In effect, driven by industry requirements even more than government regulations, by the end of the decade we can look forward to the development of a “world wide web of things” – the physical data tracking equivalent of the internet. Such a web promises to dramatically enhance supply chain management for multinationals, expedite and safeguard trade, and reduce counterfeiting. This is not science fiction: companies like Walmart have already demanded that their suppliers insert RFID tags into products with the goal of eventually being able to track in near real-time the status of virtually every asset in the company’s supply chain domestically and – relatively soon – globally.

Countries, ports, or companies not subscribing to smart container standards would be subject to automatic inspection or simply not be allowed to engage in international trade with countries participating in the initiative.

Conclusions:

North Korea is the only government in the world today that can be identified as being actively involved in directing crime as a central part of its national economic strategy and foreign policy. As a result, Pyongyang is radically – and perhaps even hopelessly – out of synch with international law and international norms. In essence, North Korea has become a “soprano state” – a government guided by a Worker’s Party leadership whose actions, attitudes, and affiliations increasingly resemble those of an organized crime family more than a normal nation.

North Korea’s serial violation of international laws and agreements begs the question whether it should be allowed normal protections granted to states under the United Nations treaties.

Its reliance on illicit activity for maintaining what my former colleague Bill Newcomb has termed the “palace economy of Kim Jong Il” perhaps makes it very hard for North Korea to abandon such activities and also provides Pyongyang a means to avoid serious engagement with the outside world. Thus, unless and until the North finds itself censured for its involvement in such activities and its illicit finances come under great pressure it may have few incentives to be cooperative and come clean and act normal.
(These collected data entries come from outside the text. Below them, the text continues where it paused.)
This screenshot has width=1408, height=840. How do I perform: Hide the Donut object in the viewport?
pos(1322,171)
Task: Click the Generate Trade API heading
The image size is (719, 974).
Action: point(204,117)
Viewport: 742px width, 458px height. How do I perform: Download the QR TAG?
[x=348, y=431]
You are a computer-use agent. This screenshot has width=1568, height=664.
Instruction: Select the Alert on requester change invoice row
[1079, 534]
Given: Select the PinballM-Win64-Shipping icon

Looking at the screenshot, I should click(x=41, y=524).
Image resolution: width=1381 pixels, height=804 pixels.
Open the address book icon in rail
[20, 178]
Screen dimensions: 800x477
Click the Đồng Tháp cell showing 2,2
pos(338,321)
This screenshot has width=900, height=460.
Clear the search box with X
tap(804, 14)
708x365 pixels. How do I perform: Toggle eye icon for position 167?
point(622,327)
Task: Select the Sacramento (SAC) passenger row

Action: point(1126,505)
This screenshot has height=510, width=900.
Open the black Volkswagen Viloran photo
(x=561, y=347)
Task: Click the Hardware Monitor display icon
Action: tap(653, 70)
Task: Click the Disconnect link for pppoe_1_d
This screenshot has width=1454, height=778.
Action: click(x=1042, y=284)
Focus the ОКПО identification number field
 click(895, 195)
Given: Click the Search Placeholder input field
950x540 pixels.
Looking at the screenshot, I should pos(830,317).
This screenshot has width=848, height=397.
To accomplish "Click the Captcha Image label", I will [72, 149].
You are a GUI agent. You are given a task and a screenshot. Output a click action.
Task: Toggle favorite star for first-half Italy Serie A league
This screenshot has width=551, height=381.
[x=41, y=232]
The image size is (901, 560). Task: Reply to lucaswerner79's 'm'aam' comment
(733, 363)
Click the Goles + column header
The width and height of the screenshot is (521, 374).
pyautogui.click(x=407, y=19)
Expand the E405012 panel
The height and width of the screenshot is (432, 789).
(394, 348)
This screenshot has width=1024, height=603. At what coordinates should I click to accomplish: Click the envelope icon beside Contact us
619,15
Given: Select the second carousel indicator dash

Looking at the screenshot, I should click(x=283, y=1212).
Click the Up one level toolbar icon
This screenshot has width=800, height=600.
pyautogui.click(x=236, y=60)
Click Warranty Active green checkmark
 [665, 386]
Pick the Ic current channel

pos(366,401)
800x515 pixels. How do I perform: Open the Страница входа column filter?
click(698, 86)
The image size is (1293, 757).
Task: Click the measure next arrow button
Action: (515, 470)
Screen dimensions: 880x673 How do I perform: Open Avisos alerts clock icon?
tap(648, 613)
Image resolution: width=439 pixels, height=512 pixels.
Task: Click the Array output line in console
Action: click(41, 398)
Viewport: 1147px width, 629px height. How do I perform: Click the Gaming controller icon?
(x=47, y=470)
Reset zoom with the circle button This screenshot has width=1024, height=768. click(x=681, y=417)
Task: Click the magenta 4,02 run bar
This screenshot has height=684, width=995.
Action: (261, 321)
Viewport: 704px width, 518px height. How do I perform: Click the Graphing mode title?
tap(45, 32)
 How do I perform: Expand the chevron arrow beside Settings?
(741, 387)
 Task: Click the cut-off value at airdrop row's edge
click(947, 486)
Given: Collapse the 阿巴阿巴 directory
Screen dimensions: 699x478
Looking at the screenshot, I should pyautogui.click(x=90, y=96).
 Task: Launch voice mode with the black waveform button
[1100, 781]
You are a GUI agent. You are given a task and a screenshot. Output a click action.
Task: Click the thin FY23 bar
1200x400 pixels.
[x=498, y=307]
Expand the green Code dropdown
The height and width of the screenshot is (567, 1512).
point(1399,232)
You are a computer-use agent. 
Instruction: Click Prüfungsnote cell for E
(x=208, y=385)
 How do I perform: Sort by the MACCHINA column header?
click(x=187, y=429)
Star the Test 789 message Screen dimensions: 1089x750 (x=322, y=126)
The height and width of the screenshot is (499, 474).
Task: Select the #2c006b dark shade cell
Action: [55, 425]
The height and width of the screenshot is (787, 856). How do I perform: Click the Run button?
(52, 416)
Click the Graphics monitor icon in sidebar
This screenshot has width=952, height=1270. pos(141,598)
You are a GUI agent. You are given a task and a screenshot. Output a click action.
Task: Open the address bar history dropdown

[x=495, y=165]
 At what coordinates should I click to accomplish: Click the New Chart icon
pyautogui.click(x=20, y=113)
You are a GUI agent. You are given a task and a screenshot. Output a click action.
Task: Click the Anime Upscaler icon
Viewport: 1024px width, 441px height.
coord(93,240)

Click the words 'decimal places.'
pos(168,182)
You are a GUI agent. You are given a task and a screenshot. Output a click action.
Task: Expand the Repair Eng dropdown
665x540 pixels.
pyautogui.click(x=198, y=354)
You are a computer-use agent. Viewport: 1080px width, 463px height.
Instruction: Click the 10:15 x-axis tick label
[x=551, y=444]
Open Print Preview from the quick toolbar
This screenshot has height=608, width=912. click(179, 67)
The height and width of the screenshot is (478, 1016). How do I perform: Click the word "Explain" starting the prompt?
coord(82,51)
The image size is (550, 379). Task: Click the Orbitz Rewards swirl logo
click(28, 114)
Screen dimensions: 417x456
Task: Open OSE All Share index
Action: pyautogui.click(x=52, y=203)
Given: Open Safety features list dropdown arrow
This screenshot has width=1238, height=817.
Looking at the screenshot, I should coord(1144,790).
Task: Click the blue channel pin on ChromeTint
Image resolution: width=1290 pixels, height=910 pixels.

The North must cease its dealings with trans-national organized criminals, its illicit export of weapons, its nuclear reprocessing, its threats to engage in nuclear proliferation, etc. Instead it should accept the extremely reasonable terms the US, with the others parties in the talks, have offered for promoting a positive and peaceful transformation of relations in the context of full denuclearization. If it does then next month’s talks should represent a turning point in the history of our relations with the DPRK. If it does not, as I have shown the evidentiary ground exists for the DPRK’s comprehensive diplomatic isolation and a systematic denial in diplomatic privilege, if not as a pariah state with nuclear weapons but as a criminal state engaged in causus belli acts against the United Nations, its laws, and its principles. I hope Mr. Kim Jong Il makes the right decision.